Los afectados por este mal solemos situar la barrera demasiado alta, queriendo escribir una obra única, original, estando, como mínimo, a la altura de nuestras propias expectativas porque, en el fondo, somos nuestros peores y más crueles críticos. Existe el miedo a parecer demasiado ambicioso, incomprendidos o a embarcarse en algo demasiado complejo. A fin de cuentas, es un claro síndrome de inseguridad en ese momento de soledad extrema que supone la escritura, ante la pantalla del ordenador que se convierte en un espejo que nos devuelve un reflejo que, en la mayoría de los casos, permite desfogarse en la escritura catártica pero que sin embargo, extrañamente, en este caso bloquea.

Y aquí entran la procrastinación ―sin eso no hubiera averiguado nunca que existía la leucoselofobia―, la autocensura, la dispersión ―qué idea tan interesante para escribir un relato, cómo me gusta este libro, cuán apasionante es este debate en el facebook, ¿existen variantes en la técnica de vuelo de las moscas?― por lo que volvemos a cerrar el círculo de la procrastinación y, en mi caso, al pretender escribir una novela histórica, un punto más, una documentación que enfoco con el mismo perfeccionismo que la propia escritura de la novela.

Y llega un punto, sin embargo, en que creo que estoy viendo la luz al final del túnel (todo hay que decir que el primer año de crianza de un niño no permite tampoco focalizarse de pleno en vencer esas inseguridades). En que parece que la escritura de estos cuentos cortos que publico cada semana, en vez de dispersarme, me animan, en que de repente, consigo organizarme para encontrar un tiempo para dedicarle a estas cuestiones cada día y sobre todo, la sensación de que mañana, de verdad, empezaré a escribir mi novela y habré vencido esa hoja en blanco que, en realidad, no es más que una quimera.

lunes, 2 de junio de 2014

El hombre del banco

Me ha tomado desprevenida este lunes de abdicación, aunque era de esperar.
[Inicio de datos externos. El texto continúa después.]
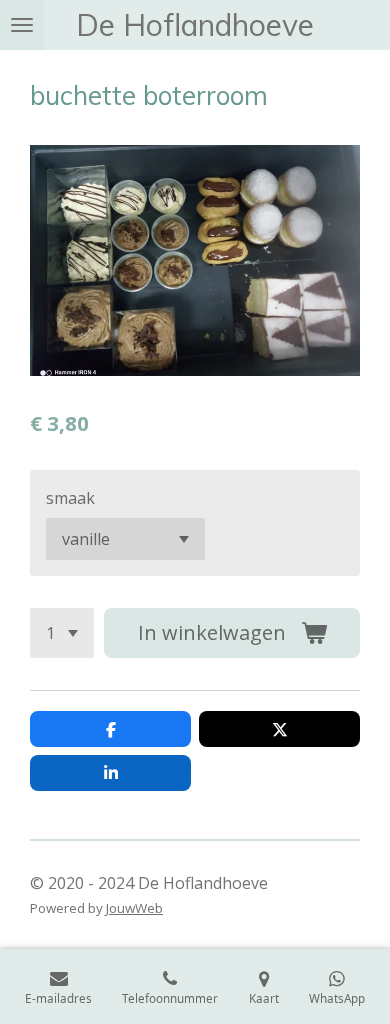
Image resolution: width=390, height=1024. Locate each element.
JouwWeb (134, 908)
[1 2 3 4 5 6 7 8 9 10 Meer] (62, 633)
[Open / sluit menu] (22, 25)
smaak (70, 498)
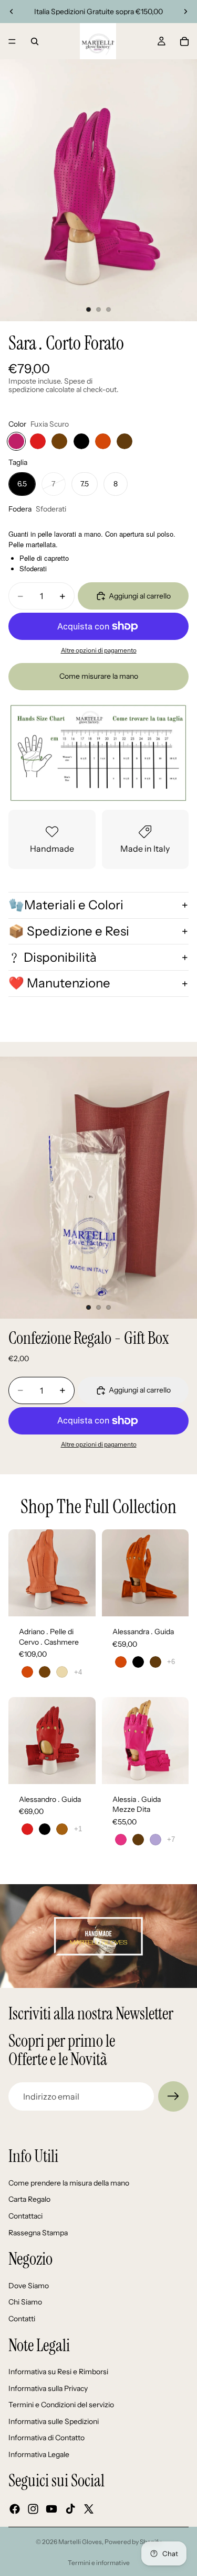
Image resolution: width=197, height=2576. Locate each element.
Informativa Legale (38, 2454)
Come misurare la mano (98, 676)
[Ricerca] (34, 41)
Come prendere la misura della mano (68, 2183)
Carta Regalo (29, 2199)
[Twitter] (88, 2509)
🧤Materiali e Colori (65, 904)
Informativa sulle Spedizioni (53, 2421)
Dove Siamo (28, 2285)
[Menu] (12, 41)
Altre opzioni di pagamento (99, 650)
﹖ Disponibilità (52, 957)
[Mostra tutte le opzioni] (78, 1672)
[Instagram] (33, 2509)
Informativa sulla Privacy (48, 2388)
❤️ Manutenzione (59, 983)
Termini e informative (99, 2563)
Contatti (21, 2318)
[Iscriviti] (173, 2096)
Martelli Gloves (80, 2542)
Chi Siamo (25, 2302)
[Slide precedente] (11, 11)
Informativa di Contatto (46, 2437)
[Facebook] (14, 2509)
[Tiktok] (70, 2509)
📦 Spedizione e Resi (68, 931)
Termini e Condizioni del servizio (61, 2404)
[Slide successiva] (185, 11)
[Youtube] (51, 2509)
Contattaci (25, 2216)
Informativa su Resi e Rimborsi (58, 2371)
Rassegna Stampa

Fue difícil hacer nada productivo tras el rebumbio televisivo y de las redes sociales, pero cuando ya creía que las musas no me visitarían hoy y amenazaba con tener que buscar algo en el baul de los recuerdos, una imagen, que prefiero no definir para no quitarle su aquel (si es que lo tiene) al texto, acudió a mi mente. Aquí va el relato corto de hoy, son un poco menos de 300 palabras, así que se lee en un volado:

El hombre del banco



Era una mañana soleada, en la que se respiraba la primavera. Como todas las mañanas desde hacía semanas, iba a quedar de nuevo con ella. Sentía su corazón batir contra su pecho, como el tic tac del reloj de la plaza que tanto gustaba visitar al atardecer.
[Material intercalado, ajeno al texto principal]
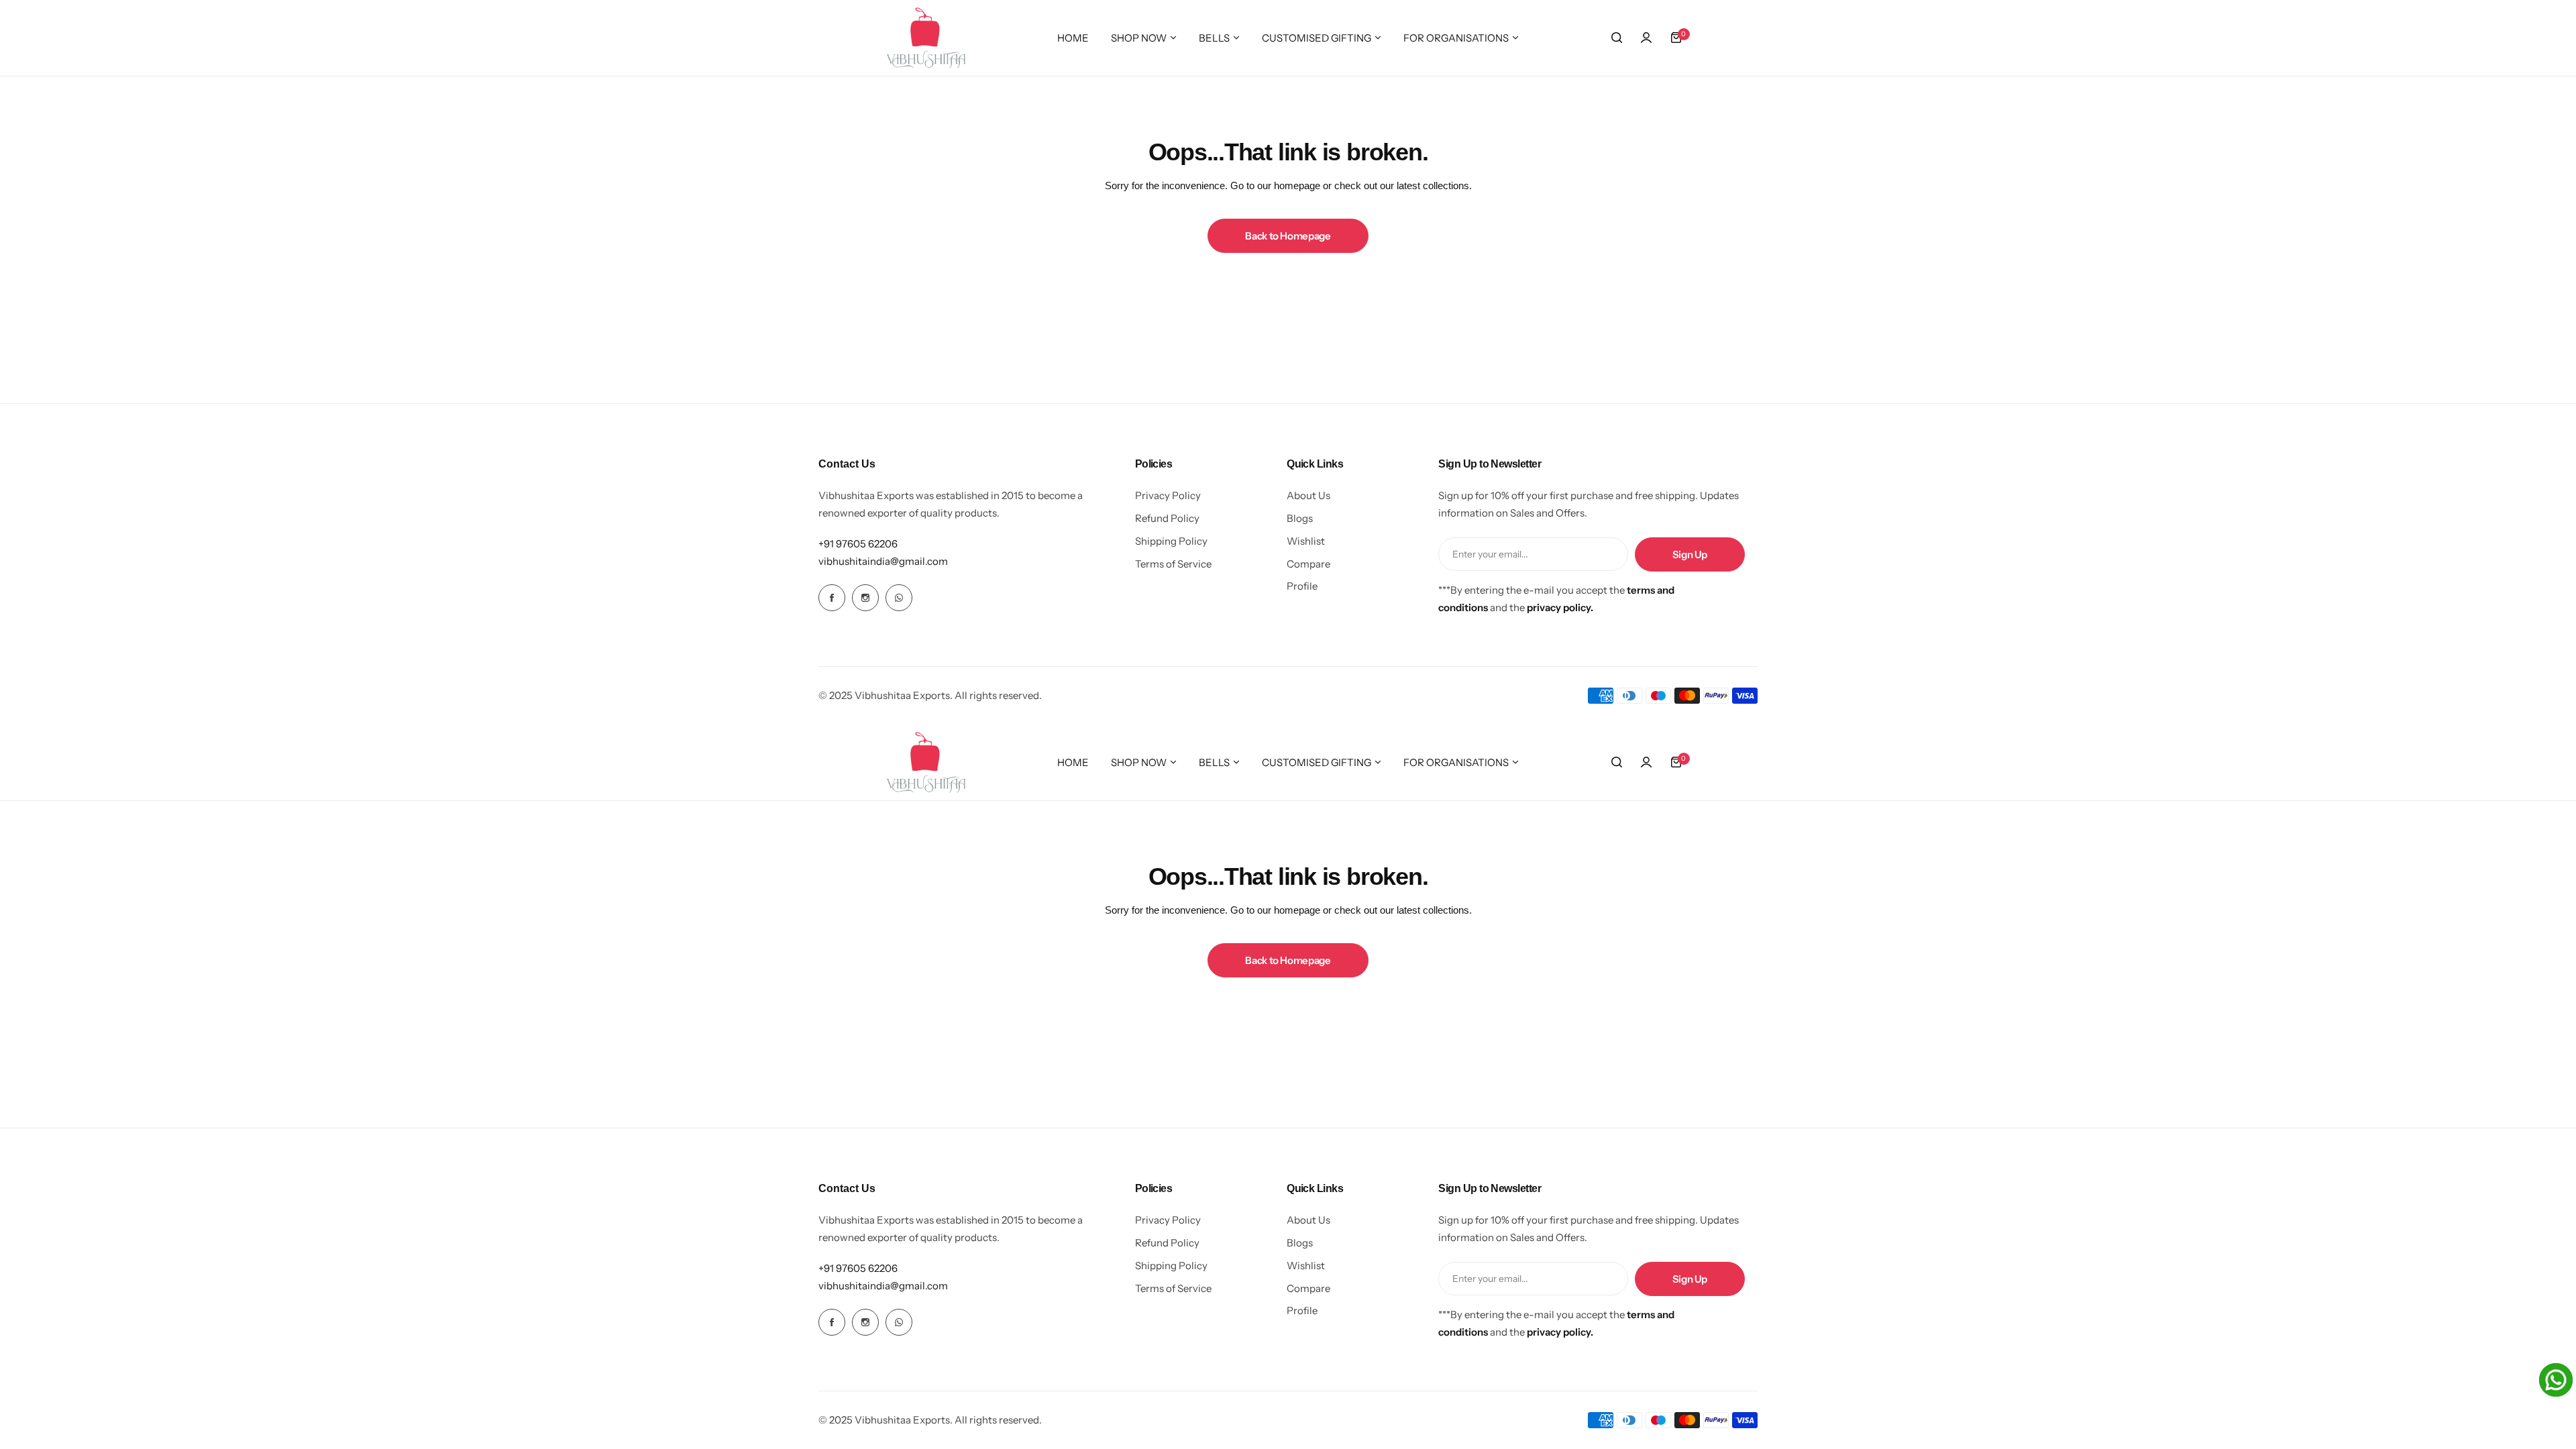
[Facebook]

  Cuando el sol salía por el horizonte llegaba al parque y la esperaba, ansioso, junto al banco salpicado de blanco que tanto gustaban. Cuando ella llegó, su corazón abandonó el regular compás del carrillón para lanzarse en una frenética carrera contra una quimera. El sol parecía abrazar su perfil. Era hermosa con aquella luz de la mañana que envolvía sus sinuosas curvas. Con paso azaroso consiguió al fin alcanzarla. Sus cabezas se juntaron, deleitándose en su afrodisíaco olor. Ella era lo mejor  que le había pasado en toda su monótona vida de paseos incontables y terraceos infinitos.

  Y entonces llegó él, aquel viejo con sus tres pelos blancos que se salvaban de una alopecia galopante. Imbuido de si mismo y con una sonrisa de lado que denotaba una seguridad dañina, llevaba algo en la mano, semejante a una caja de Pandora. Quiso apartar a su amada de ahí, salvarla de aquella perdición, la maldición, pero el instinto de ambos era demasiado fuerte, atraídos de forma irracional hacia el hombre. 

  Con ritualismo, el anciano abrió su mano. Habían dejado de estar solos para estar rodeados por una muchedumbre que se agitó siguiendo los movimientos lentos pero irremediables del viejo. Y, en aquel momento, como todas las mañanas, se olvidaron de todo, poseídos. Picoteó sus ojos perfectos para alejarla y desplegó, raudo, sus alas para alcanzar una de las migas de pan que salpicaron el suelo, sólo el tiempo de un parpadeo, renovando la serena sonrisa del hombre del banco.